Recorded data ->
↓

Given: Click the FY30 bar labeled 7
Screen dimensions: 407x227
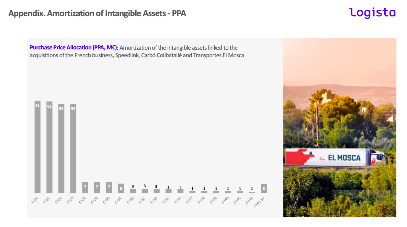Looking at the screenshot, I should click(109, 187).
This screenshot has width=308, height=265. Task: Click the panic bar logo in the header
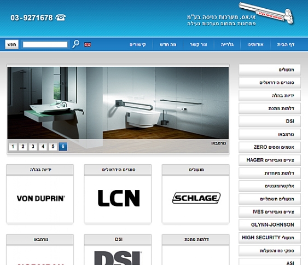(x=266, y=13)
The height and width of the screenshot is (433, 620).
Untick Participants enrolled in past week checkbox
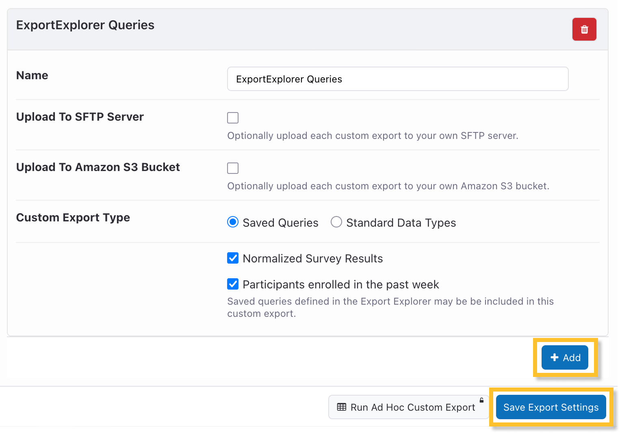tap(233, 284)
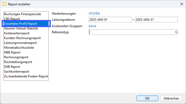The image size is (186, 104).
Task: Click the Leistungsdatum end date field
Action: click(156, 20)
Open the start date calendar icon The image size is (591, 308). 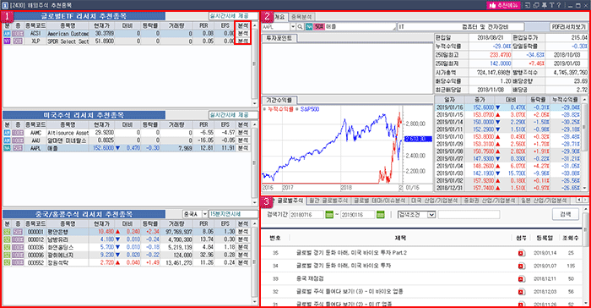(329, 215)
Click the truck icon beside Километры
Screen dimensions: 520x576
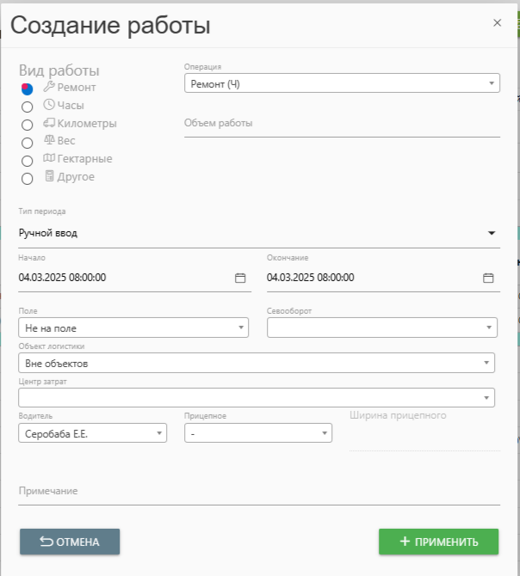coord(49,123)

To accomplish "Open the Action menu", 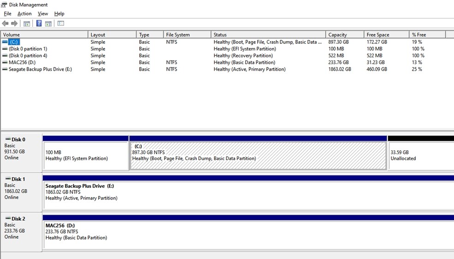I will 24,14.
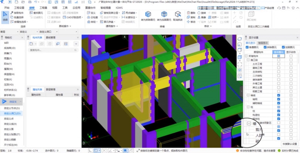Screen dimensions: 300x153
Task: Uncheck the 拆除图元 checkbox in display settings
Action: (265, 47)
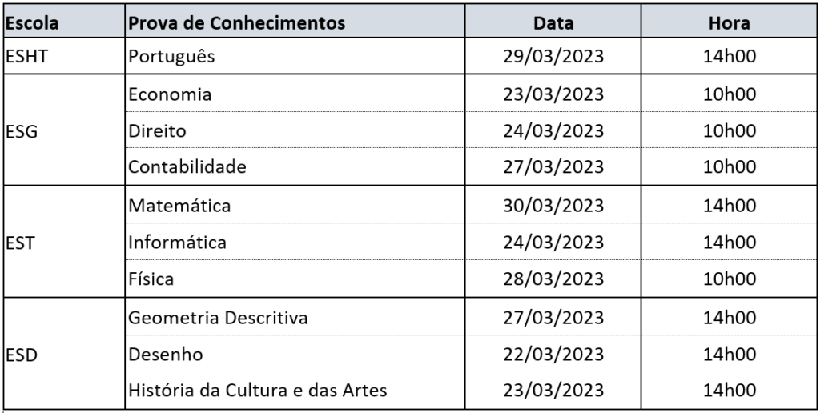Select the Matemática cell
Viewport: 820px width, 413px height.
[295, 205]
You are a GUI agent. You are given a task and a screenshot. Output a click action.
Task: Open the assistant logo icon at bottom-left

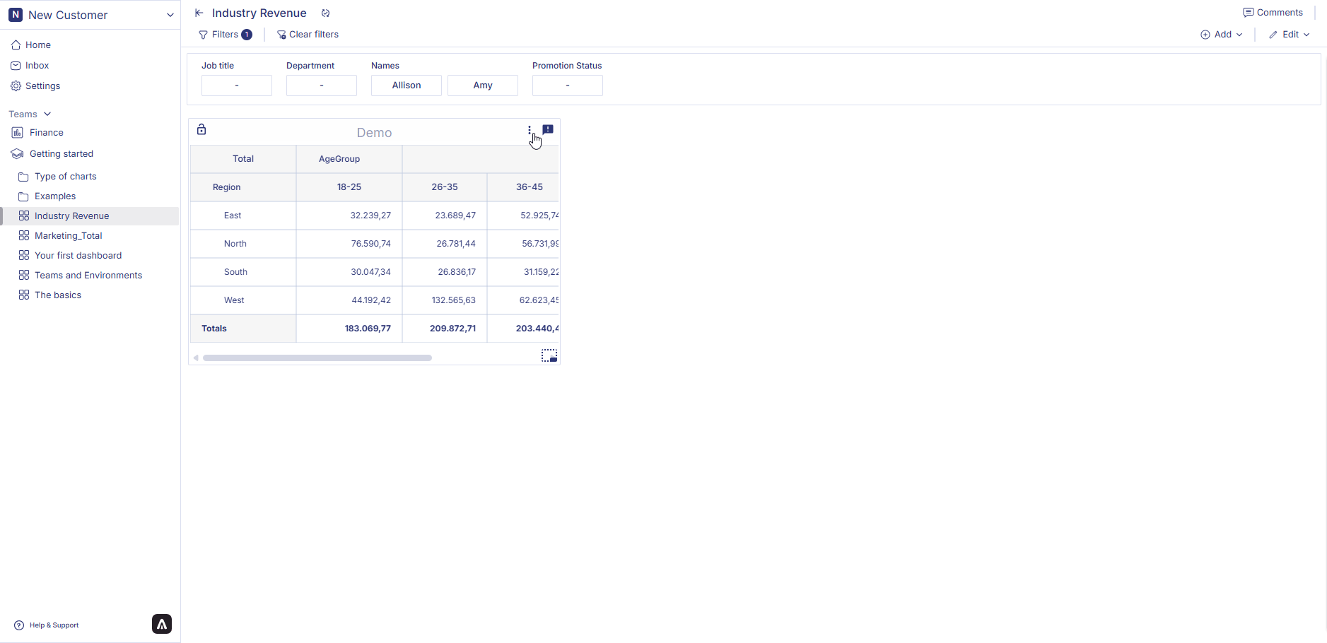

↑

Exercise goal ->
Everything from the first line of the listing above through the line that contains "The height and" is to be restated word for word, minus the pictures.

Expected output ->
Given: Click the FY30 bar labeled 7
Screen dimensions: 407x227
Looking at the screenshot, I should click(109, 187).
This screenshot has width=308, height=265. Task: Click the panic bar logo in the header
(x=266, y=13)
The height and width of the screenshot is (433, 620).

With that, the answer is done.